### Reading text
There is no question that Arizona is ground zero for our nation’s broken immigration policies. The scarcity of legal avenues for immigration, coupled with tough enforcement-only policies, have channeled migrants through the Sonoran Desert, creating opportunities for smugglers and others who prey on migrants. Although the flow of migrants has waned with the Recession, Arizonans continue to pay a heavy price for federal inaction, and Arizonans are justifiably frustrated with the inability of lawmakers of both political parties in Washington to solve this problem. Federal failure has allowed local demagogues to fan the public’s frustration into a desert storm of controversy, distracting Arizonans from their economic woes with a convenient scapegoat, and creating an issue to boost poll numbers. Arizona’s lawmakers can finally say that they are “doing something” after months of inaction on almost everything else.

But these nativist attacks on immigrants will prove to be more costly than Arizona can bear. The 2008 Employer Sanctions Law left thousands jobless and forced an exodus that in many ways precipitated our foreclosure crisis and deep recession by driving away a critical tax-paying and consumer base. Early indications are that the effects of SB1070 will be far more severe. Driven not only by loss of employment, but also by fear of racial profiling, deportation, and separation from their families, thousands of Latinos are heading for more hospitable American states, taking their labor, their spending power, and their tax contributions with them. Although the struggling Arizonan middle-class may view immigrants as an economic threat and welcome their departure, a shrinking population means a smaller economic pie for everyone in the state.

The passage of SB1070 and the frenzy over border security has exposed a fissure the size of the Grand Canyon in the state’s social fabric, dividing Anglos and Latinos into opposite and fearful camps. Since laws are normative, SB1070 sanctions and encourages inhospitable and even vigilante behavior, leading to ugly instances of racial discrimination and mistreatment. The children of immigrants, many of them American citizens by birth, are now the targets of laws which would ruthlessly deprive them of education and opportunity, of parents, and of citizenship. We have become like the Egyptians in the time of the Pharaohs: out of fear of scarcity we hoard what we have, view immigrants as a threat to prosperity, and attack their children.

Yet the nation needs immigrants. The demographic shift now underway ties our nation’s future prosperity to immigration. Our native-born workforce is declining precisely as our baby boom generation is poised to retire. Home to a large population of retirees, Arizona is in the forefront of this huge demographic shift. By the year 2030, 25% of all Arizonans will be over 65 years of age. At that point, there will be only two workers in the active workforce to support the Social Security costs of each retiree. More immigrant workers, not fewer, will be needed just to replace the jobs vacated by retirees and to buy their homes as they move into retirement locations. Many of those future workers should be the current U.S.-born children of immigrants. Yet Arizona is now planning to systematically attack these children. Instead of viewing the children of immigrants as a threat, Arizonans should be seeing how their interests converge with those of immigrants.

### Problem requirements
Could you copy word for word the stretch of the piece about Arizona's immigration laws from "The passage of" through "attack their children."? Rely only on the piece about Arizona's immigration laws.

### Data
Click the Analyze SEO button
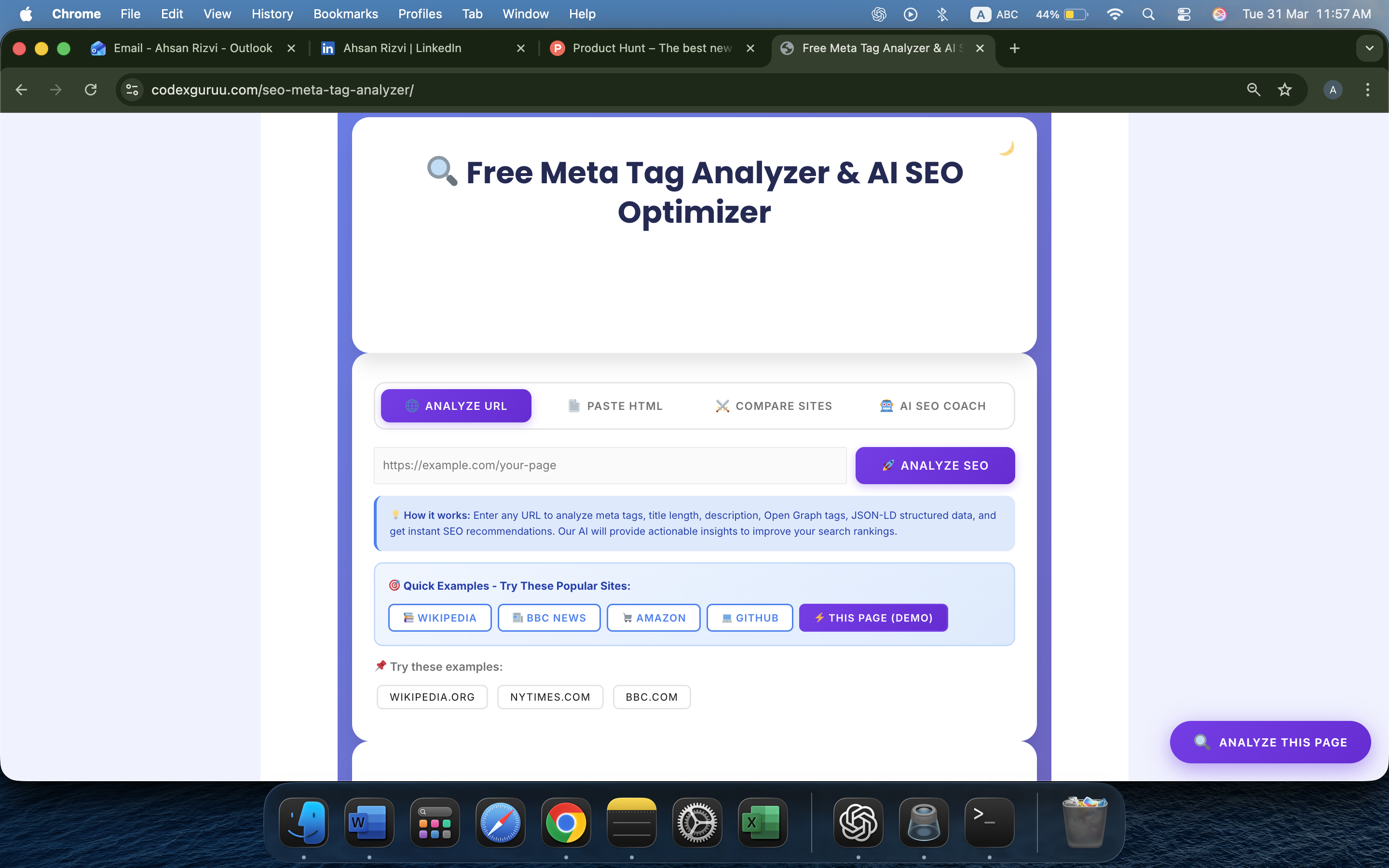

### Reply to the exercise
The passage of SB1070 and the frenzy over border security has exposed a fissure the size of the Grand Canyon in the state’s social fabric, dividing Anglos and Latinos into opposite and fearful camps. Since laws are normative, SB1070 sanctions and encourages inhospitable and even vigilante behavior, leading to ugly instances of racial discrimination and mistreatment. The children of immigrants, many of them American citizens by birth, are now the targets of laws which would ruthlessly deprive them of education and opportunity, of parents, and of citizenship. We have become like the Egyptians in the time of the Pharaohs: out of fear of scarcity we hoard what we have, view immigrants as a threat to prosperity, and attack their children.